The early European presence in Cameroon was primarily devoted to coastal trade and slavery. The northern part of Cameroon was an important part of the Muslim slave trade network. In the mid-19th century, slave trade was largely suppressed. Christian missions established a presence in the late nineteenth century and continued to play a role in Cameron’s life.
From German Colony to League of Nation Mandates
Beginning in 1884, all present-day Cameroons and parts of several neighboring countries became the German colony of Cameroon, the capital of which was first widowed and later in the yard. After the First World War, this colony was divided between Britain and France on June 28,
1919, under the mandate of the League of Nations. France gained more of the geographical area, shifted the outskirts to neighboring French colonies, and the rest of the area ruled Yunde. From Lagos to the territory of Britain a strip of Nigeria, comprising an equal population from the sea to the Chad.
Struggle for Independence
In 1955, the banned Union of the People’s Commons (UPC), which was largely comprised of the Bamalek and 12 ethnic groups, began an armed struggle for independence in French Cameroon. This uprising continued with a decreasing intensity, even after independence. Estimates of death from this conflict vary from tens of thousands to millions.
French Cameroon gained independence in 1960 as the Republic of Cameroon. The following year, a large number of Muslim northern thirds of British Britons voted to join Nigeria. Largely the Christian Southern Third voted in favor of joining the Republic of Cameroon to form the Federal Republic of Cameroon. In the first French and British territories, everyone maintained considerable independence.
A one-party state Cameroon history
Ahmadou Ahidjo, a French educated Fulani, was elected president of the Federation in 1961. Ahadjo, who relied on a wide range of internal security apparatuses, had all political parties outlawed, but in 1966, his own party was banned.
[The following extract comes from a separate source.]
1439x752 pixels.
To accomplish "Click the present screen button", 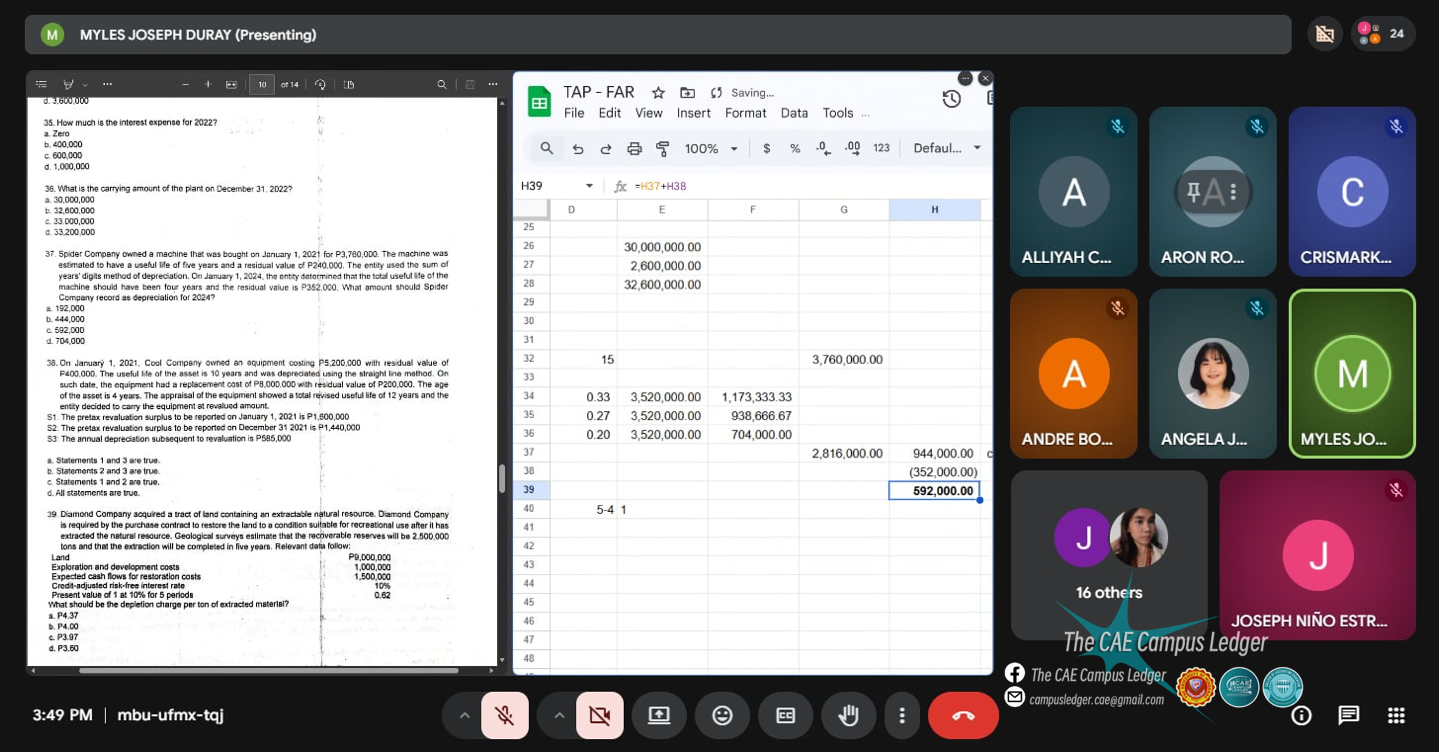I will [x=659, y=716].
Leader in 1970. In 1972, a new constitution replaced the federation with a single state.
Road to multiparty democracy Cameroon history
Ahadjo resigned from the office of president in 1982 and was constitutionally succeeded by his prime minister, Paul Biya Cameroon history
, who was the caretaker of the Blue-Betty ethnic group. Ahadjo later regretted the selection of his successors, but his supporters failed to oust Bia in the 1984 uprising. Paul Biya won single-
candidate elections in 1984 and 1988 and won multi-faceted elections in 1992 and 1997. His Cameroon People’s Democratic Movement (CPDM) won a remarkable majority in the legislature after the 2002 election – a total of 149 of the 180 deputies.